1.  Corporate security is not just for those on the outside.
Theft and fraud in the workplace costs American businesses around $600 billion annually.  By comparison, all robberies, burglaries, larceny and auto theft committed against strangers cost about $16 billion in 2004.

Stealing is a crime, so it’s especially intriguing to learn that it’s easier for most people to justify stealing when the pilfered item is one step removed from cash.  Ariely offers some surprisingly statistics that show employees are more likely to steal from their employers than strangers.  Employees are more likely to steal from their employers than anyone else.  Keep an eye on those office supplies.

2.  Tattoos cause more financial pain than physical discomfort.
A friend of mine refers to visible tattoos as “future income limiters.”  Body art is as popular as ever, despite the fact that ink immediately disqualifies one from getting many types of high-paying jobs.
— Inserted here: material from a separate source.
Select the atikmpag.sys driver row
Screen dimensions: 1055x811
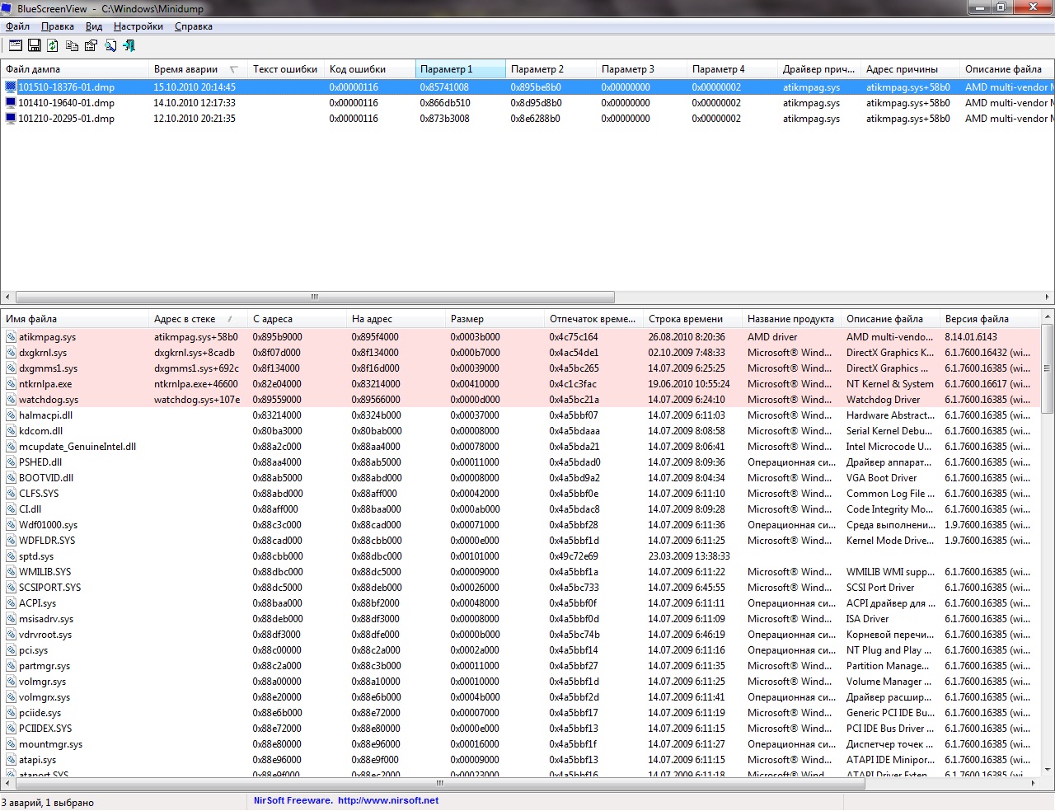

3.  An employee can be unique to a fault.
Noting that Americans regard uniqueness as a positive character trait, Ariely writes that people with a need for uniqueness are sometimes willing to sacrifice personal utility for “reputational” utility.  Fired anyone for blogging lately?

4.  Never put off until tomorrow, what you can do today.
If college teaches us anything, it’s how to postpone writing a term paper until the night before it’s due.  Procrastination is certainly alive and well in the service industry as employees make habits of delaying proper customer service.

Even NASA suffers from glaring inefficiencies caused by procrastination.  For all intents and purposes, eight people died aboard the space shuttle Challenger because employees postponed telling management that the shuttle probably shouldn’t take off in cold weather.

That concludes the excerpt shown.